[DATA EXCERPTS]
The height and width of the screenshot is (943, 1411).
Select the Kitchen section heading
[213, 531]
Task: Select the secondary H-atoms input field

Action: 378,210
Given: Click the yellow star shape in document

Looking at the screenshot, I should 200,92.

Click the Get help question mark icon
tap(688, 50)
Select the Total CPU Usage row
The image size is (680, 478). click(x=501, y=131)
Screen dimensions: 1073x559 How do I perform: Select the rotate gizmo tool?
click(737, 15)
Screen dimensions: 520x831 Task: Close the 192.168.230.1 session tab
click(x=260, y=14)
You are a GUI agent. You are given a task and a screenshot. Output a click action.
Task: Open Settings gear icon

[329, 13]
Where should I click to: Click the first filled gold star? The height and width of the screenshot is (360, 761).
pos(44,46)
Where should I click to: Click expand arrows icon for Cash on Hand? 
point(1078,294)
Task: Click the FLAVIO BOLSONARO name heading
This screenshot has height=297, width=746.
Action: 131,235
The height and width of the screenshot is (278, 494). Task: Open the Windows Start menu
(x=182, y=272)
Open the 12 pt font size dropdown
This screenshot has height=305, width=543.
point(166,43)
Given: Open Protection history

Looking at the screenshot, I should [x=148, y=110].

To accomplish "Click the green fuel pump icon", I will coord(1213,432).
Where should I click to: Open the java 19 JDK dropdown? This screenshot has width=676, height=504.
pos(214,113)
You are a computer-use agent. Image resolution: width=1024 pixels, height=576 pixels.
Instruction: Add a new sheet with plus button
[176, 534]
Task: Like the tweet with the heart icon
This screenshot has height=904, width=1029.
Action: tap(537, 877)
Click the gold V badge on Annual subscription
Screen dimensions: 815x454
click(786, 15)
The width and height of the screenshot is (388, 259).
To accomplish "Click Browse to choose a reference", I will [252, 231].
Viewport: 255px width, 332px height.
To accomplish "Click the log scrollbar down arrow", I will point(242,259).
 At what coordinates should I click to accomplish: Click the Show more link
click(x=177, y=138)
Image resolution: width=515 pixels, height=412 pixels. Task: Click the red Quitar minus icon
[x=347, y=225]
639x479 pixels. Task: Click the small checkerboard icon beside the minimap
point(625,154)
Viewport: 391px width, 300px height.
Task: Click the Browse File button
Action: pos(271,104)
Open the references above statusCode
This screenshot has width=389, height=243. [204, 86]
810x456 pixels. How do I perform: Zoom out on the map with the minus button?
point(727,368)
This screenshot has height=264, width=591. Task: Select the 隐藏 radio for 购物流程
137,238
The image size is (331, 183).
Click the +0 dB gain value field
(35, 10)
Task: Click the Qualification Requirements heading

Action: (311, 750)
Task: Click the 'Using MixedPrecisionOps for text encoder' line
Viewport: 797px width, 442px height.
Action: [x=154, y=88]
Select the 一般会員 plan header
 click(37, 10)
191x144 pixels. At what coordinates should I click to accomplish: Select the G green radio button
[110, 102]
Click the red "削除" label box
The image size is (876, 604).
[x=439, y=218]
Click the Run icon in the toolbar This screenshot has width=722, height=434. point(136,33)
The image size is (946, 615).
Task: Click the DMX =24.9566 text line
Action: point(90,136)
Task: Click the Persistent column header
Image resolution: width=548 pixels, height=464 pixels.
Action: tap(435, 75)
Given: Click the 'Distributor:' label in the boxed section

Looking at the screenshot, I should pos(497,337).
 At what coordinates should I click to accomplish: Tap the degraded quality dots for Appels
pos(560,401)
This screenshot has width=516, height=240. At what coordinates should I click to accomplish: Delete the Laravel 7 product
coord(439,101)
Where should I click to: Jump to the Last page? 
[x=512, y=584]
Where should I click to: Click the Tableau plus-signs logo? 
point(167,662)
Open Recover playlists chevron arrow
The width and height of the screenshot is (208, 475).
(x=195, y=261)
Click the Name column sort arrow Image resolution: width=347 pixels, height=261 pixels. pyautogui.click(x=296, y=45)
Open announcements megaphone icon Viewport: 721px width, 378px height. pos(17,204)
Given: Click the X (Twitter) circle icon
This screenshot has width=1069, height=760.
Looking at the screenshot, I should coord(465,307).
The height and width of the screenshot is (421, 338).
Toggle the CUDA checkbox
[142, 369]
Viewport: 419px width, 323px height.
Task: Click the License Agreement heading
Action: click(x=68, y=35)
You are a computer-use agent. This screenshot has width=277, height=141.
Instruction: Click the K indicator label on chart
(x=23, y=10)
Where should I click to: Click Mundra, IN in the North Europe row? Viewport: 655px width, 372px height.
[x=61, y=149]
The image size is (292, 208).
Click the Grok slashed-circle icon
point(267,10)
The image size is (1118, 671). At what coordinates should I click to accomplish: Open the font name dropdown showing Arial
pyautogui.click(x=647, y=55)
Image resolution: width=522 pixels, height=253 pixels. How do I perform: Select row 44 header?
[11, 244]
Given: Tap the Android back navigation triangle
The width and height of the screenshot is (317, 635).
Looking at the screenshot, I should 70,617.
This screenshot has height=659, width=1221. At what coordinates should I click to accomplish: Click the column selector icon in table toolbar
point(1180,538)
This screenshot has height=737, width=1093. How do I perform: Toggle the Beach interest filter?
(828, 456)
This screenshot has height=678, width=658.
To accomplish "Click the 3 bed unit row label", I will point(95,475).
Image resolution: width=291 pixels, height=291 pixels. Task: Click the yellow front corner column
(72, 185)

[ACTION ITEM] Check every line of the listing above for the string "will", and give the number of lines that have it, nothing more.

[TASK RESULT] 4